* **DOCUMENT PASSAGE**
□ □ □ □

Species of cartilaginous fish

The flapper skate (Dipturus intermedius) is a species of cartilaginous fish, a ray, belonging to the family Rajidae, the skates. It was formerly considered to be conspecific with the blue skate (D. batis), the combined taxon being known as the common skate. The flapper skate is found in the Eastern Atlantic Ocean, although its range has contracted to a considerable extent due to overfishing, and it is classified by the International Union for Conservation of Nature as Critically Endangered. It is the largest species of skate in the World.

==Taxonomy==
The flapper skate was first formally described as Raia intermedia in 1837 by the British physician and naturalist Richard Parnell with its type locality given as the Firth of Forth, Scotland, the North Sea. Up to 2010 D. intermedius was regarded as a synonym of D. batis, in 2010 molecular studies confirmed that the flapper skate and the common or blue skate were two distinct species. Parnell obtained the holotypes from a fish market in Scotland and his line drawings and descriptions match juveniles of the flapper skate. The flapper skate belongs to the family Rajidae in the order Rajiformes.

==Etymology==
The flapper skate belongs to the genus Dipturus, a name which combines di-, meaning "two", pterus, meaning "wing" or "fin", and urus, meaning tail. This name refers to the two dorsal fins on the tail of these skates. The specific name intermedius was given to the holotypes of this species by Parnell because these were intermediate in form between D. batis and D. oxyrinchus.

□ □ □ □

* **RECORDS PROVIDED**

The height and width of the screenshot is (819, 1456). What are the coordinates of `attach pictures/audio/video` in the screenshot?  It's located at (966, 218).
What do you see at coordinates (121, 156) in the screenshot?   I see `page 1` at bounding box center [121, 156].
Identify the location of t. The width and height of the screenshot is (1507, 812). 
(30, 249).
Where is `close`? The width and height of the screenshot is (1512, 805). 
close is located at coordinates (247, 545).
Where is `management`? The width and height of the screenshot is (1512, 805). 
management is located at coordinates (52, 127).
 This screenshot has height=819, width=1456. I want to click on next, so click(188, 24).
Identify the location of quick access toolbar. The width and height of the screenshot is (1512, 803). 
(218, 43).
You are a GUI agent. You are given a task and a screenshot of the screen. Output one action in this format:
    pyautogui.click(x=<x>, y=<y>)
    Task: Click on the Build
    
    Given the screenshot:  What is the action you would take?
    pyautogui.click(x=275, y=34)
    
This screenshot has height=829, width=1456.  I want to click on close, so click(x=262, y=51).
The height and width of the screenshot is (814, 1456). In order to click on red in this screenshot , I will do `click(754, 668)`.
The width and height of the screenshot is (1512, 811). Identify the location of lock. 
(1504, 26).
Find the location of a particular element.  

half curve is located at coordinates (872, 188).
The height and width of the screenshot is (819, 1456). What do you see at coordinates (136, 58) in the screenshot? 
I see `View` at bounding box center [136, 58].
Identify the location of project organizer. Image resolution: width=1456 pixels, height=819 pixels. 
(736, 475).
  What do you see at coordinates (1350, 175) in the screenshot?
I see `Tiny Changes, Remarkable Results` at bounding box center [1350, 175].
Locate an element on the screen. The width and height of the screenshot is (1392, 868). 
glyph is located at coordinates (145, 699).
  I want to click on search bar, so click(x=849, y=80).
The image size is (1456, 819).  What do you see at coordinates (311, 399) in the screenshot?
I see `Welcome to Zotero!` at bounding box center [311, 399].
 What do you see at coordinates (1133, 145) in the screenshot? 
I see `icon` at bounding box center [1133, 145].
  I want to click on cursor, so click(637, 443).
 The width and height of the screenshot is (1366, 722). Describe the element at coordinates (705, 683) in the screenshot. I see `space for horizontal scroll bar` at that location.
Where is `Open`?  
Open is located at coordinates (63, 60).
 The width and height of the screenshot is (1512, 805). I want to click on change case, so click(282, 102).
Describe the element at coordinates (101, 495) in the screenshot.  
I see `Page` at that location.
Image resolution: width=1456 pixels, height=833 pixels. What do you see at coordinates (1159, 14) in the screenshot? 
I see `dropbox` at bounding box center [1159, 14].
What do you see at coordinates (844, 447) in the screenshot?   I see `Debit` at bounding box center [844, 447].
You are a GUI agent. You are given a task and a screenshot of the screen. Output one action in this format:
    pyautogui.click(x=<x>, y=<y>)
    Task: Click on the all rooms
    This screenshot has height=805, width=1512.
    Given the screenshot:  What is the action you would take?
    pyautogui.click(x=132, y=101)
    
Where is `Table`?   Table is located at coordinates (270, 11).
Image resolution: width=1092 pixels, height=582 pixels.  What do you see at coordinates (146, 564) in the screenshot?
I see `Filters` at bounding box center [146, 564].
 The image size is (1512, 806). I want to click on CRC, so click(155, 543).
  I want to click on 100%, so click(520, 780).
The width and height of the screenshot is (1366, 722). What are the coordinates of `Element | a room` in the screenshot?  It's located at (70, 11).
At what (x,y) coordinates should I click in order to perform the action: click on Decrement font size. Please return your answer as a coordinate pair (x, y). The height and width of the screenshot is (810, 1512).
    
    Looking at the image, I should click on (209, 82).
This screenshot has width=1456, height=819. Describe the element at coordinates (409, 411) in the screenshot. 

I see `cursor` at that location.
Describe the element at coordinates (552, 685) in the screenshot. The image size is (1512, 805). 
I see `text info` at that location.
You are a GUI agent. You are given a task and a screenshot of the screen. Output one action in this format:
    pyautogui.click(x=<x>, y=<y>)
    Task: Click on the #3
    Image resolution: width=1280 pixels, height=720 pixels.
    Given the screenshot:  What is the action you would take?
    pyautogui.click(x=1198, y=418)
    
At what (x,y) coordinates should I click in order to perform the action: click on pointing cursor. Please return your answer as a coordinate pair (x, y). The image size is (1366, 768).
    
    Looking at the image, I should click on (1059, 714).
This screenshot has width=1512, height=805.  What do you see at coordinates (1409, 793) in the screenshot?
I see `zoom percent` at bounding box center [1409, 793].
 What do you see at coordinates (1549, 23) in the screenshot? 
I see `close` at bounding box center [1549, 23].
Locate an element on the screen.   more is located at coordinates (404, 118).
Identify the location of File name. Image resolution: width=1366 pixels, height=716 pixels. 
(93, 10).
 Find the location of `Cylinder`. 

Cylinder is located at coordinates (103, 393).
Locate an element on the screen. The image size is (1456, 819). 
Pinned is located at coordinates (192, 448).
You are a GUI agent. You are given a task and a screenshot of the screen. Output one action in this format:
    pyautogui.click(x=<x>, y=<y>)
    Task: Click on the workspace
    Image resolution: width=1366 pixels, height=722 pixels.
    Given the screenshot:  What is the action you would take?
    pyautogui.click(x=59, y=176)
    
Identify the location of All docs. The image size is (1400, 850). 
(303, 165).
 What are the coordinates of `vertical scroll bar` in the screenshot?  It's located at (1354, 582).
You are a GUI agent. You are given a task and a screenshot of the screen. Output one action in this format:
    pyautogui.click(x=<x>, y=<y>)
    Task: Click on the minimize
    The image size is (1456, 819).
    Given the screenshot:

□ □ □ □

* **WORK INSTRUCTIONS**
- A) In the flapper skate passage, who first formally described the species, and in what year?
- B) From the flapper skate passage, repeat the part starting at "The flapper skate (Dipturus" and ending at "in the World.".

* **TASK-BY-TASK OUTPUTS**
- A) Richard Parnell, a British physician and naturalist, described it in 1837.

- B)
The flapper skate (Dipturus intermedius) is a species of cartilaginous fish, a ray, belonging to the family Rajidae, the skates. It was formerly considered to be conspecific with the blue skate (D. batis), the combined taxon being known as the common skate. The flapper skate is found in the Eastern Atlantic Ocean, although its range has contracted to a considerable extent due to overfishing, and it is classified by the International Union for Conservation of Nature as Critically Endangered. It is the largest species of skate in the World.